Sorry for typo and spamming. The above suggested definition is for 
perf_cpu_map__merge().


> This can allow us to avoid any confusion in the first place. And we don't need
> to maintain two functions for the same thing.
> 
> Thanks,
> Leo
> 
>

Re: [PATCH v1 1/5] libperf cpumap: Correct reference count for perf_cpu_map__merge()

Posted by Adrian Hunter 1 month, 2 weeks ago

On 11/10/24 12:40, Leo Yan wrote:
> 
> 
> On 10/11/24 10:34, Leo Yan wrote:
> 
>>> The 2 non-test uses of perf_cpu_map__merge both do:
>>>
>>>          a = perf_cpu_map__merge(a, b);
>>>
>>> so another way to make the API less misleading would be
>>> to introduce:
>>>
>>>          err = perf_cpu_map__merge_in(&a, b);
>>>
>>> where:
>>>
>>> int perf_cpu_map__merge_in(struct perf_cpu_map **orig, struct perf_cpu_map *other)
>>> {
>>>          struct perf_cpu_map *result = perf_cpu_map__merge(*orig, other);
>>>
>>>          if (!result)
>>>                  return -ENOMEM;
>>>
>>>          *orig = result;
>>>          return 0;
>>> }
>>>
>>> without any changes to perf_cpu_map__merge().
>>
>> Just wandering why we cannot do the same thing for the perf_cpu_map__merge()
>> function?
>>
>>    int perf_cpu_map__merge_in(struct perf_cpu_map **orig,
>>                               struct perf_cpu_map *other)
> 
> Sorry for typo and spamming.
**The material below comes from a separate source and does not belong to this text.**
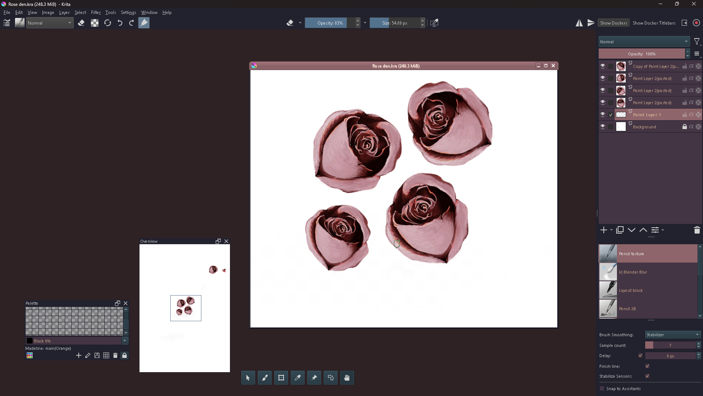703x396 pixels.
Task: Activate the horizontal mirror tool
Action: (579, 23)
The above suggested definition is for perf_cpu_map__merge().

Yes - there is not much reason to have perf_cpu_map__merge()
and perf_cpu_map__merge_in().

> 
> 
>> This can allow us to avoid any confusion in the first place. And we don't need
>> to maintain two functions for the same thing.
>>
>> Thanks,
>> Leo
>>
>>

Re: [PATCH v1 1/5] libperf cpumap: Correct reference count for perf_cpu_map__merge()

Posted by Leo Yan 1 month, 2 weeks ago

On 10/11/24 10:46, Adrian Hunter wrote:

[...]

>>>> int perf_cpu_map__merge_in(struct perf_cpu_map **orig, struct perf_cpu_map *other)
>>>> {
>>>>           struct perf_cpu_map *result = perf_cpu_map__merge(*orig, other);
>>>>
>>>>           if (!result)
>>>>                   return -ENOMEM;
>>>>
>>>>           *orig = result;
>>>>           return 0;
>>>> }
>>>>
>>>> without any changes to perf_cpu_map__merge().
>>>
>>> Just wandering why we cannot do the same thing for the perf_cpu_map__merge()
>>> function?
>>>
>>>     int perf_cpu_map__merge_in(struct perf_cpu_map **orig,
>>>                                struct perf_cpu_map *other)
>>
>> Sorry for typo and spamming. The above suggested definition is for perf_cpu_map__merge().
> 
> Yes - there is not much reason to have perf_cpu_map__merge()
> and perf_cpu_map__merge_in().

Thanks for suggestion!  Will move towards this.

Leo